Teacher Development Grant 2019-2020 Project Summary
Casey Andrews
TechBoston Academy • Boston, MA
As educators, it is a primary aim that all of our students be provided a safe, rigorous learning experience that supports them to expand their thinking skills, creative capacities, and strategies for greater self-awareness. Many barriers make this task difficult, especially the oppressive systems governing American society, like white supremacy, patriarchy, capitalism, and heterosexism, among others.
TechBoston Academy (TBA) is a school working tirelessly to support their students, the majority of whom are low-income young people of color. Compared to district or state schools,students struggle to meet standardized expectations. Even within their school, male students, students with identified learning disabilities, and English language learner students (ELLs) all graduate at lower rates than their peers within the school. These disparities, only briefly mentioned here, have galvanized the project team to take action to improve our school culture by addressing the beliefs, behaviors, and pedagogical choices of the professionals at TBA. In this effort, they are developing curriculum for a “critical professional development” collective of teachers to work together during spring and summer to develop whole-staff professional development.
CPD provides a useful model for educators to build an anti-racist movement within their institution by harnessing communal expertise and energy through a collaborative process. In particular, CPD provides a way for adults to develop critical thinking about their own ways of knowing in order to move towards producing both personal and institutional growth.
Traditional professional development, as articulated by Kohli et al., is “top-down” and “antidialogical,” yielding little change in thinking or behavior for participants. In contrast, CPD is proposed as a model that allows teachers to collectively design and facilitate experiences for their peers using lived experience and political awareness as a foundation.

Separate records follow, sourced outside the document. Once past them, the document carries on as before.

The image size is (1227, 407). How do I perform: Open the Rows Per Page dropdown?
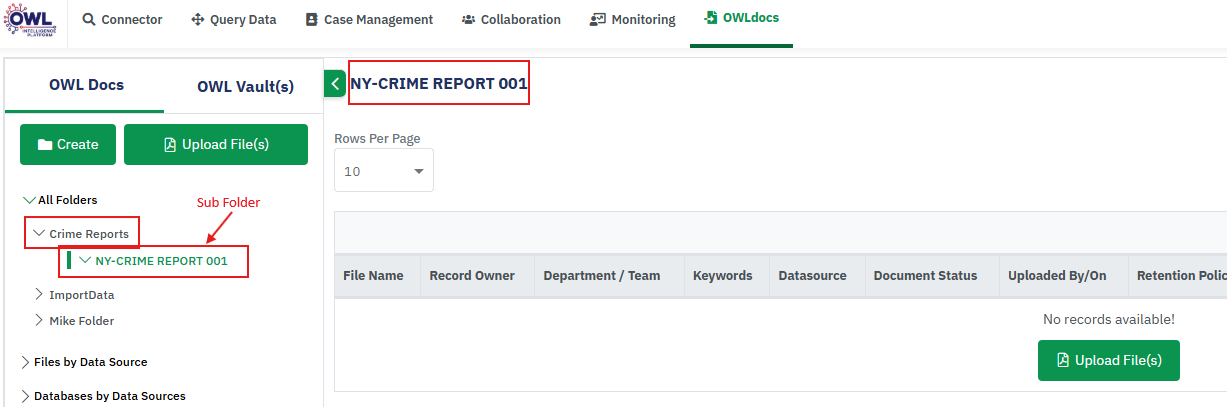(384, 171)
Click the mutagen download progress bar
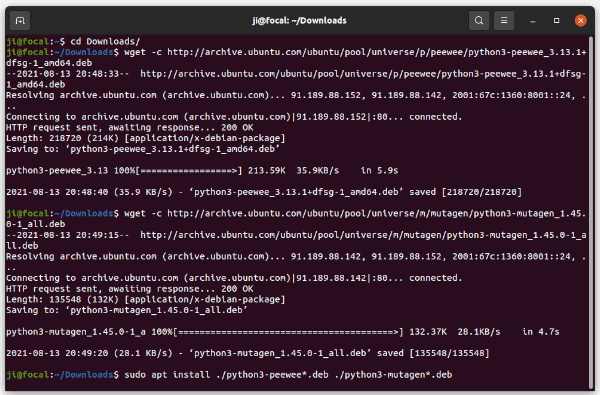The width and height of the screenshot is (600, 395). 289,332
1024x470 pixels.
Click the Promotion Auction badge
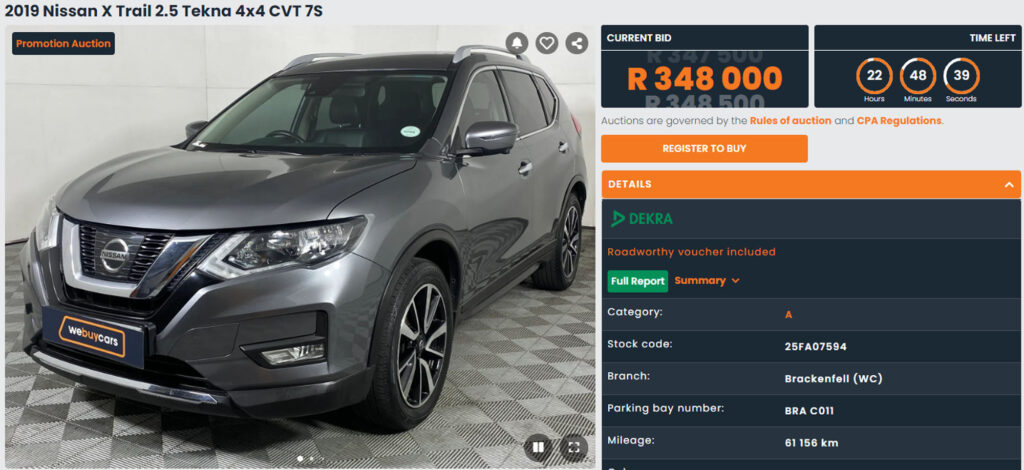pos(63,44)
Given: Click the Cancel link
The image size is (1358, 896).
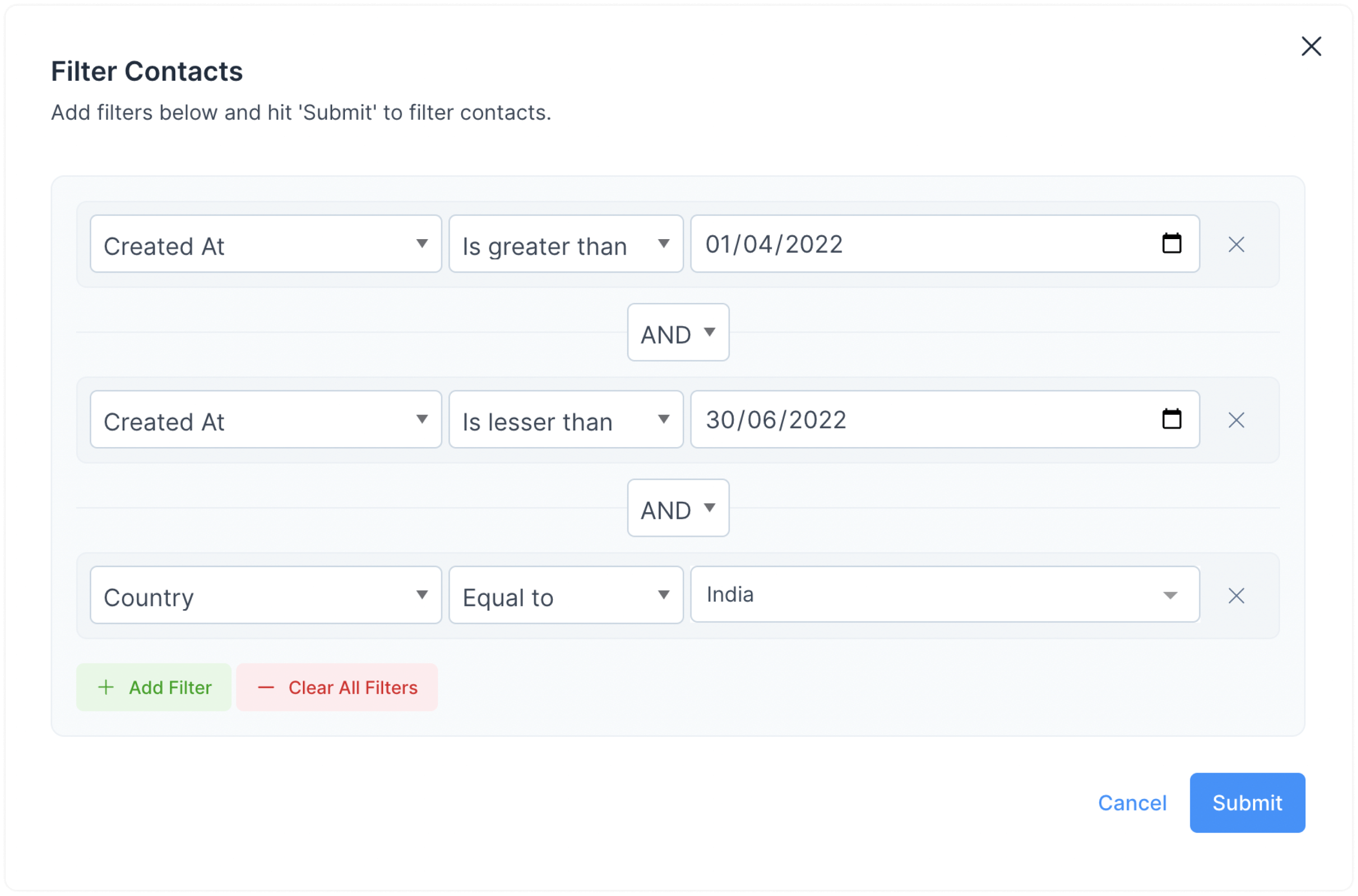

At TBA, their mixed-race, mixed-gender group of faculty will leverage previous experience with anti-racist training and facilitation to design a curriculum for their colleagues that will help our institution move towards becoming more explicitly anti-racist on many layers. Through several meetings this spring and final, longer meetings in the summer, the CPD collective at TBA will be able to initiate their own personal anti-racist growth while collaboratively reimagining what professional development can look like at our school. It is their hope to facilitate larger scale anti-racist change at our school through this process.
1. “TechBoston Academy 2017 Performance Data Overview,” Boston Public Schools Office of Data and Accountability, Boston Public Schools, Accessed 1/31/2019, https://drive.google.com/file/d/1rMV-Q5E1dKuvRLTfi6h3nRc-aTz7aUGV/view.
2. Rita Kohli et al., “Critical Professional Development: Centering the Social Justice Needs of Teachers.” International Journal of Critical Pedagogy, 6, no. 2 (2015): 7.